Overestimating Effort

14 Dec 2025

How I Effort Estimate

My initial effort estimates were based on a combination of task familiarity, comparison to similar past tasks, and task decomposition. For example, UI-related issues such as creating or modifying pages (e.g., Landing Page, Rating Page) were estimated by comparing them to similar front-end tasks completed earlier in the project or in previous coursework. More complex tasks such as backend integration, database architecture, or CI setup were estimated higher due to uncertainty, required research, and integration risk.

As the project progressed from M1 to M3, I began using historical data from earlier milestones as a reference. For instance, tasks in M2 involving deployment and backend connections were estimated using actual effort data from M1 mockups and UI implementation, adjusted upward to account for backend complexity and debugging overhead.

Estimation in Advance

Yes, even though many estimates were inaccurate, estimating in advance was still beneficial for planning and prioritization. For example, in M2, tasks like “Create Database Architecture” and “Implement Playwright Availability and CI” were estimated as higher effort, which helped the team schedule them earlier and avoid leaving risky work until the end of the milestone.

In M3, estimating helped identify which tasks were likely to be polish- or verification-heavy rather than coding-heavy (e.g., QA, UI consistency, final deployment). Even when the estimates were off, having a forecast helped manage expectations and distribute workload more evenly across the team.

Tracking Effort

Tracking actual effort was very useful, especially when comparing estimated vs. actual time. It became clear that some tasks consistently took longer than expected due to debugging, integration, or verification rather than raw coding. This insight influenced later estimates—for example, allocating more non-coding time to testing, QA, and deployment tasks in M3.

Actual effort tracking also helped with project decisions, such as identifying when a task was becoming too time-consuming and needed to be simplified or postponed, and recognizing which types of tasks (e.g., UI tweaks vs. backend integration) were more time-intensive than initially assumed.

Tracking Actual Effort

Actual effort was tracked using a combination of: Manual time tracking (noting start and stop times when working on tasks), GitHub Project board updates, where coding and non-coding effort were logged per issue, and IDE-based activity awareness, ensuring only active coding time was counted.

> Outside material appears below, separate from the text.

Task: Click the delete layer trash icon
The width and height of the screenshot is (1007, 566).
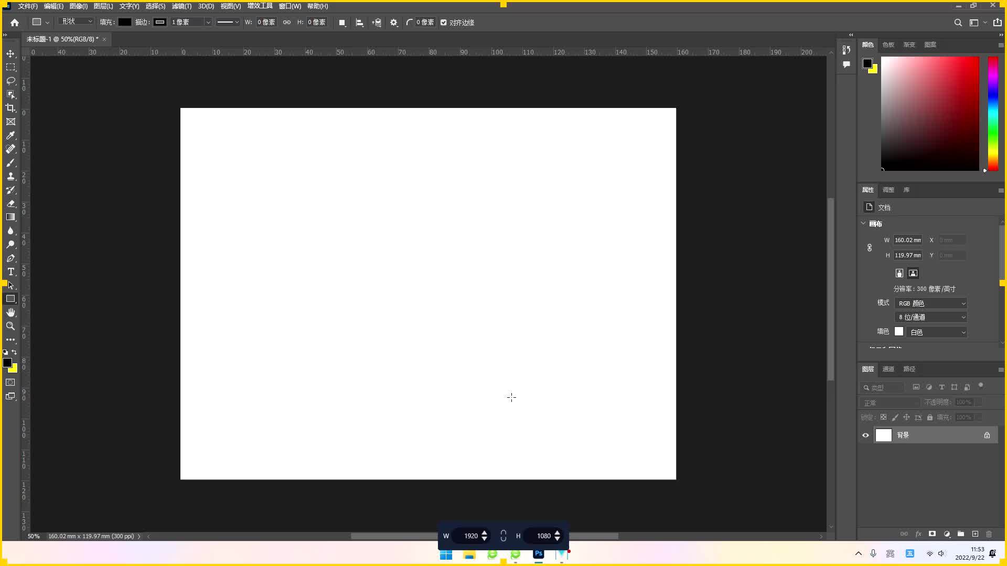Action: pos(989,534)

Coding effort included writing, debugging, refactoring, and integrating code, while non-coding effort included planning, research, documentation, testing, and coordination. I believe the tracking was reasonably accurate, though some undercounting may have occurred during short context switches or informal discussions. Overall, the data reflects realistic effort distribution.

AI Use

Throughout the project, I used GitHub Copilot (GPT-4 model) as an AI-assisted development tool for code completion, boilerplate generation, and debugging support. Copilot was especially helpful for repetitive or well-structured tasks such as form validation logic, CRUD-style database queries, and basic API route scaffolding.

Representative Prompts

Prompt 1 – Prisma Schema

// Create a Prisma schema for a Tool model with name, description, // category, averageRating, and relationship to Review model

Prompt 2 – API Route

// POST endpoint to receive rating data and store in database using Prisma

Prompt 3 – Form Validation

// Validate email format and password length requirements in Next.js form

These prompts were typically embedded as inline comments or partial code contexts to guide Copilot’s suggestions rather than issued as standalone natural-language queries.

What I Would Change

If I were to repeat this project, I would make several improvements to both my effort estimation and tracking process. First, I would break larger tasks into smaller, more granular issues before estimating. Several of my early estimates were off because a single issue combined multiple types of work, such as design, implementation, testing, and integration. Separating these concerns would have made estimation more accurate and effort tracking clearer. Second, I would explicitly include a buffer for debugging, integration, and verification, especially when using AI-assisted code generation or working with unfamiliar technologies. Over the course of the project, I learned that these activities often required 25–50% more time than initially expected and were a major source of underestimation. Third, I would improve how I track non-coding effort. While I recorded non-coding time, I would next time divide it into categories such as research, planning, testing, documentation, and coordination. This would provide more insight into where time is actually spent and help refine future estimates. Finally, I would rely more heavily on historical effort data from earlier milestones when making new estimates, rather than intuition alone. Comparing estimated versus actual effort in M1 and M2 provided valuable insight, and using that data earlier would have improved planning and workload distribution in later milestones.

Conclusion

Next time, I would: Track effort in smaller increments to reduce estimation error, separate large tasks into smaller issues to improve estimation accuracy, begin tracking non-coding effort more rigorously earlier in the project, use historical data sooner instead of relying mainly on intuition in early milestones, and these changes would likely improve both estimate quality and project predictability.